Communication - Distribution links

  1. CORBA is not a software implementation, but a specification. Several Open Source implementations exist; GNOME uses ORBit; another one (more extended, but with larger memory requirements and slower execution) is TAO.
    The CORBA component model is being added to TAO in the CIAO project (Component-Integrated ACE ORB).
    Alternatives to CORBA are: XPCOM (being used in the Mozilla-project), and Ice (Internet Communications Engine). The latter is the basis of XCF (XML-enabled Communication Framework) of the realtime visual tracking project Vampire.
  2. XML-RPC is a spec and a set of implementations that allow software running on disparate operating systems, running in different environments to make procedure calls over the Internet. It's remote procedure calling using HTTP as the transport and XML as the encoding. XML-RPC is designed to be as simple as possible, while allowing complex data structures to be transmitted, processed and returned.
  3. SOAP (Simple Object Access Protocol) is a protocol specification for invoking methods on servers, services, components and objects. SOAP codifies the existing practice of using XML and HTTP as a method invocation mechanism. There exist “bridge” software between SOAP and CORBA.
  4. Tango/ Taco. "TANGO is an object oriented control system based on CORBA [...]. In TANGO all the control points are implemented as methods or attributes of CORBA objects (servants). Control actions are executed by invoking methods on objects. Objects are created and served by device servers. Device servers can be written in C++ or Java".
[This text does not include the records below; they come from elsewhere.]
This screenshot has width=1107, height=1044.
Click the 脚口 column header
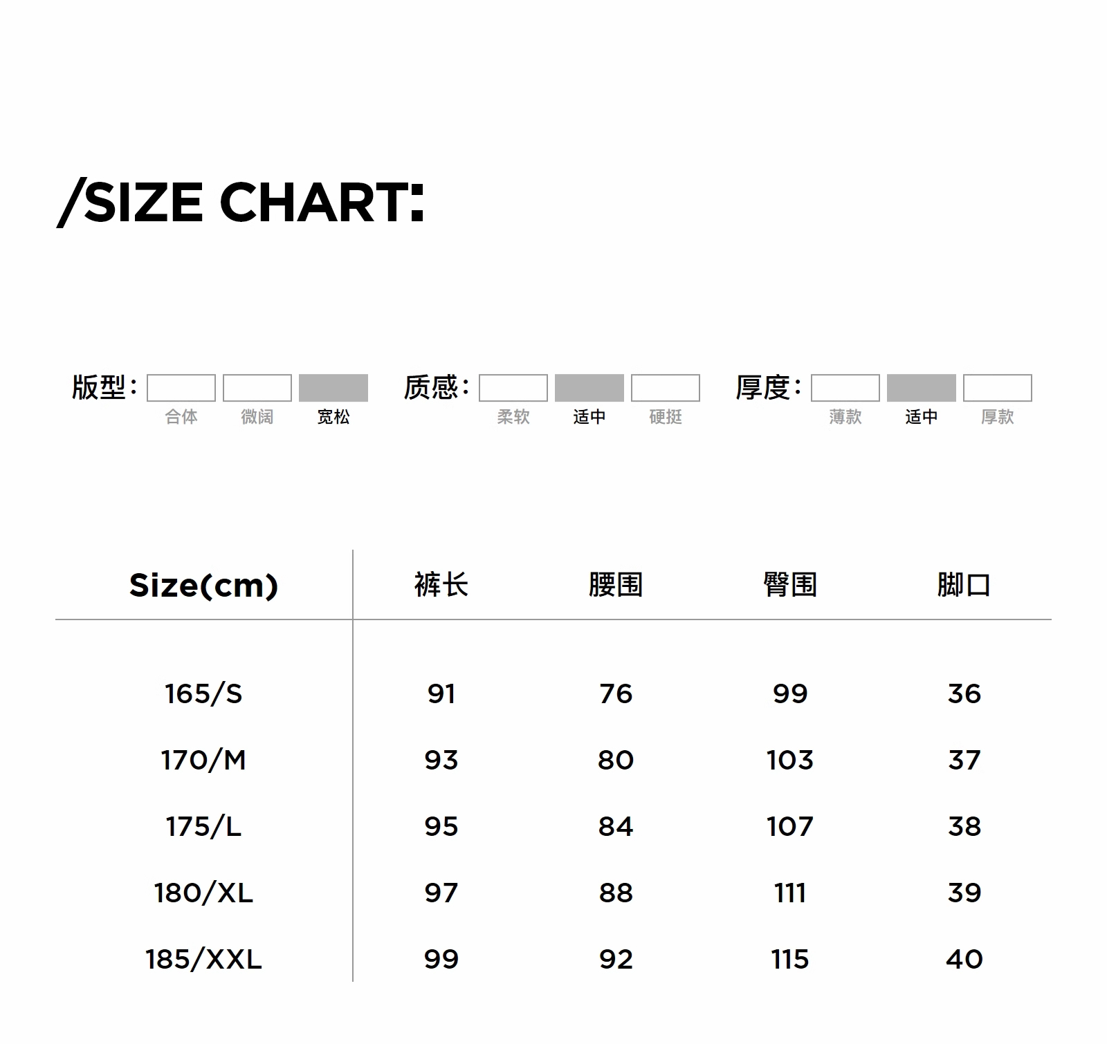[x=964, y=586]
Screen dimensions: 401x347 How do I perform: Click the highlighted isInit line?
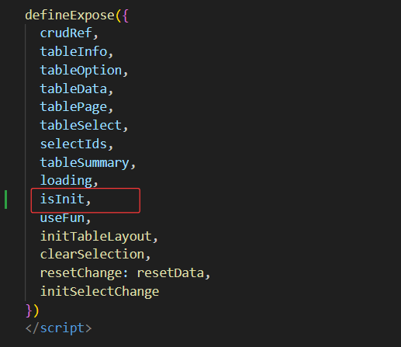(x=85, y=200)

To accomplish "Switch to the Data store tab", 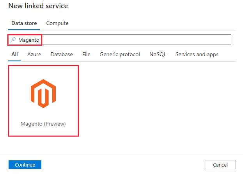I will pyautogui.click(x=24, y=23).
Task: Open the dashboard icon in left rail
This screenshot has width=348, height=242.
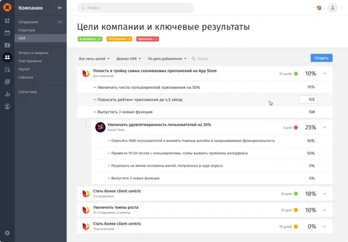Action: coord(7,21)
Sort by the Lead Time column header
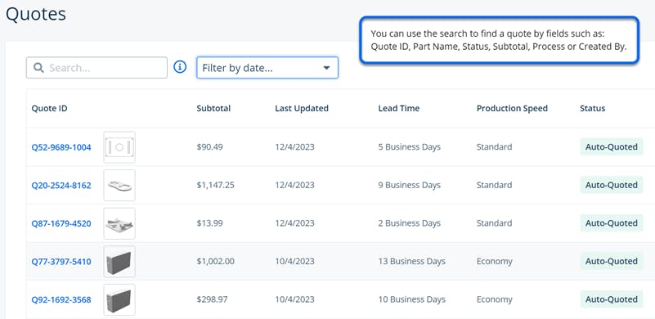This screenshot has height=319, width=655. 398,108
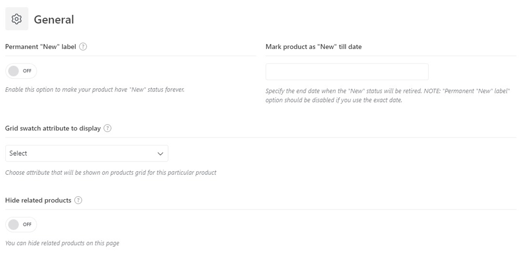
Task: Click the end date NOTE description text
Action: 387,95
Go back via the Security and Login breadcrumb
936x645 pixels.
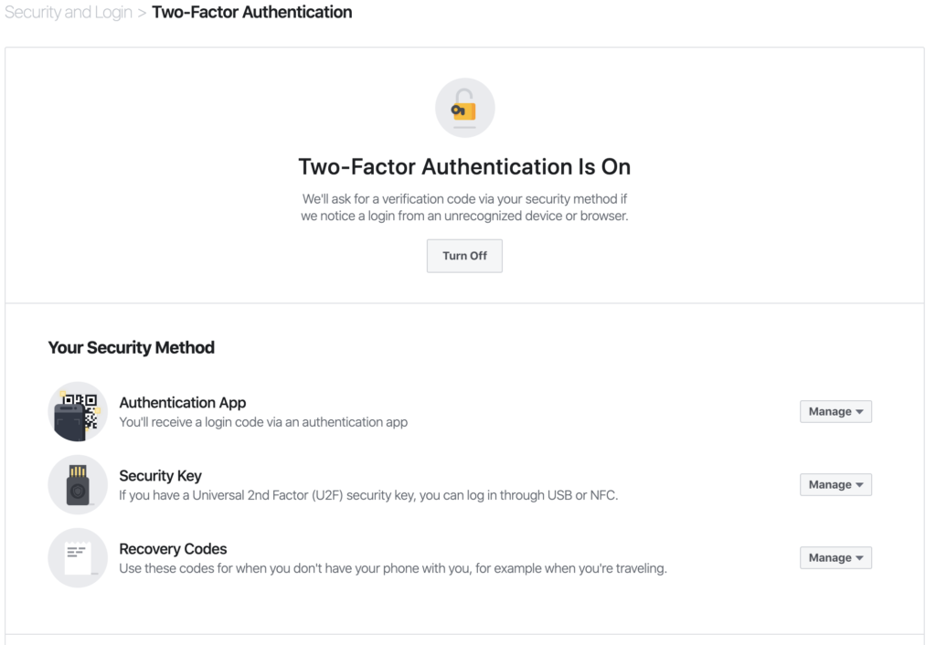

    "The basic idea behind TACO is to treat every control element as an object on which commands can execute. The objects are called devices and they are available network wide."
    The Taco/Tango project is an interesting reference point: it provides a sub-set of the agents needed in Orocos, because it knows only with "devices," i.e., controllable machines, that expect motion commands and return status information.
  5. Differentiated Services, "an architecture for providing different types or levels of service for network traffic."
  6. NetCDF Markup Language: XML description for sending scientific data over a network.
  7. CEBAF Online Data Acquisition (CODA) and MIDAS, two data acquisition packages.
  8. ObjectWeb: “The ObjectWeb Group is aiming at the creation of an OpenSource Community around middleware software for telecommunications and the creation of a free middleware software database. Its software basis is the creation of a distributed platform which would serve as an experimental infrastructure for new services experimentation and for advanced distributed applications for the academic community as well as an industrial distributed object platform for the telecommunication industry.”
  9. libsigc++ "is the most complete library of its kind with the ablity to connect an abstract callback to a class method, function, or function object. It contains adaptor classes for connection of dissimilar callbacks and has an ease of use unmatched by other C++ callback libraries."
    This approach of using signals and slots for communication between objects is complementary to the broker architecture such as CORBA: it doesn't scale well to large and distributed systems, but it is simple, generic and efficient.